Task to complete: Starting at the beginning of the records and ending at the line containing "tap(16, 595)", write out every line again, requests included, adding 87 to each coordinate in the answers.

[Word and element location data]
_ _ _ _
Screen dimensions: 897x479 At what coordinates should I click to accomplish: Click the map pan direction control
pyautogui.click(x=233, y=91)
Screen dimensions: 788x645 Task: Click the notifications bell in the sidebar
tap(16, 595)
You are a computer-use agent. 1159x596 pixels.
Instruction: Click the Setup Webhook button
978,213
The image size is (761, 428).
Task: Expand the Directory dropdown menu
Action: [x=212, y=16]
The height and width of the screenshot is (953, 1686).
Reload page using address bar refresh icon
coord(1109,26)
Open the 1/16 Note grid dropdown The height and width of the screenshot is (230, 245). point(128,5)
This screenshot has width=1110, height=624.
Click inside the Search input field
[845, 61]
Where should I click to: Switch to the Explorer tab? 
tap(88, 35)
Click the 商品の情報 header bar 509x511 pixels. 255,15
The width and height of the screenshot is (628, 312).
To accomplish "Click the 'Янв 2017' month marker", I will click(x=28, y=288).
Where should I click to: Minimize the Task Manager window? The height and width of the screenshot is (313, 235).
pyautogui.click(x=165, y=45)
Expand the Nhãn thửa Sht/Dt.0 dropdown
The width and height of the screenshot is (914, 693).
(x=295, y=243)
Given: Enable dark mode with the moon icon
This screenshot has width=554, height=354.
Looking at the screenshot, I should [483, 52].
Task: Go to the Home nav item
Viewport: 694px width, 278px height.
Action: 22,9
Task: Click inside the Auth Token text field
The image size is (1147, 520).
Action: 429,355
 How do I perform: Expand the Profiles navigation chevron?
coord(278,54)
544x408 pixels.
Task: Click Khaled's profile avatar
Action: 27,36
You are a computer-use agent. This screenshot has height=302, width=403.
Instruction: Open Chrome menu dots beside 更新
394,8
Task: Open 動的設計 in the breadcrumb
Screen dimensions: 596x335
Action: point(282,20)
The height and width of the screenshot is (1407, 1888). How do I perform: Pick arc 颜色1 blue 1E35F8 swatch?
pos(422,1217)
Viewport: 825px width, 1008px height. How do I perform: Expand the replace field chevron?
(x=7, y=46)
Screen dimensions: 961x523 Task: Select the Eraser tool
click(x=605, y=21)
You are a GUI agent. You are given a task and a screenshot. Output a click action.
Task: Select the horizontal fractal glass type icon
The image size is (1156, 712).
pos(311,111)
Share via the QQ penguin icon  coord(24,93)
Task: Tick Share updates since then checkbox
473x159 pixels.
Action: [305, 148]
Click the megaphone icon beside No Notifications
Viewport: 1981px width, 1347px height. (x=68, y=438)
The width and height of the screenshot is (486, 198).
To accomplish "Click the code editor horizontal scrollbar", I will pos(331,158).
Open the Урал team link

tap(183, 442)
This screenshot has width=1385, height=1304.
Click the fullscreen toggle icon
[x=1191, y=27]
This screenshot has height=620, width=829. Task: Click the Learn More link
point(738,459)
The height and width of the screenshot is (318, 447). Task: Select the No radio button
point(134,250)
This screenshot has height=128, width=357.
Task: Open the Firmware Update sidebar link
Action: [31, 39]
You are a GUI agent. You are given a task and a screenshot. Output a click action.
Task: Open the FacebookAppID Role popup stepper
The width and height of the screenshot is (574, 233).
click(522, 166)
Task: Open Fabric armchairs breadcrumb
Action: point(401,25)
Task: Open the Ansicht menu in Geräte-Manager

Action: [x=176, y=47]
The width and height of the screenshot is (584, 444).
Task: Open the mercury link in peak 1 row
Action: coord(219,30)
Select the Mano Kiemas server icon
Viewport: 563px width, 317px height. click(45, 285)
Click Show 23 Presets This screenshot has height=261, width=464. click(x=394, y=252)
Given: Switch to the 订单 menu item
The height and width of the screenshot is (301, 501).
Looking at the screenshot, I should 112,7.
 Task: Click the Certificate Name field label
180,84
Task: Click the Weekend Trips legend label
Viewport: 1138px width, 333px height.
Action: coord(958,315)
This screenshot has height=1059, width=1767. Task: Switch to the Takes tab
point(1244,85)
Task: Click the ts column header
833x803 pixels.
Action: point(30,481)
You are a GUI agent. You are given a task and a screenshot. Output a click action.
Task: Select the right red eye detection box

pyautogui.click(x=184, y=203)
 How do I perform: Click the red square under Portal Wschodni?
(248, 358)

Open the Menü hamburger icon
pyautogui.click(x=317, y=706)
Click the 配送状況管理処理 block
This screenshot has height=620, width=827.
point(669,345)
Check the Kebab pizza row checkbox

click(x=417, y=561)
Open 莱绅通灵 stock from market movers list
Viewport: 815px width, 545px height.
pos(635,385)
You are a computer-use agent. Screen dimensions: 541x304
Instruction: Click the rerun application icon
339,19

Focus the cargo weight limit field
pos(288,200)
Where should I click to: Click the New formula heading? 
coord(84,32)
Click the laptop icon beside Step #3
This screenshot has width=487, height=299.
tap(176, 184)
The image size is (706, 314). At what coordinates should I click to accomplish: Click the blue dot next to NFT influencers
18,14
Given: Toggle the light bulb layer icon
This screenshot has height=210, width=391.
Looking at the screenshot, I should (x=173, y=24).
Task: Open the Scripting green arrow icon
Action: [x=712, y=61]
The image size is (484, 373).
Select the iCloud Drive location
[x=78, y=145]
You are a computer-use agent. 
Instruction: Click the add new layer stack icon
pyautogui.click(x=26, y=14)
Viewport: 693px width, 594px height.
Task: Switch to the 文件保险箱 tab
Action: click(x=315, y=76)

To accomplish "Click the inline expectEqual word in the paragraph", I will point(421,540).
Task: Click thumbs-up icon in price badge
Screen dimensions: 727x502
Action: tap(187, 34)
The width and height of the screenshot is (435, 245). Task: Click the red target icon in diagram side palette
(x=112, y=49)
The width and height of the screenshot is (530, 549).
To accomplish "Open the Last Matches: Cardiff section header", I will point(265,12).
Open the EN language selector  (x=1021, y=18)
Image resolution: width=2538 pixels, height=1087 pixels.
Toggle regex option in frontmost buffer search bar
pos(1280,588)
_ _ _ _
Result:
Screen dimensions: 897x479 At what coordinates should I click to accomplish: Click the map pan direction control
pyautogui.click(x=320, y=178)
Screen dimensions: 788x645 Task: Click the notifications bell in the sidebar
tap(103, 682)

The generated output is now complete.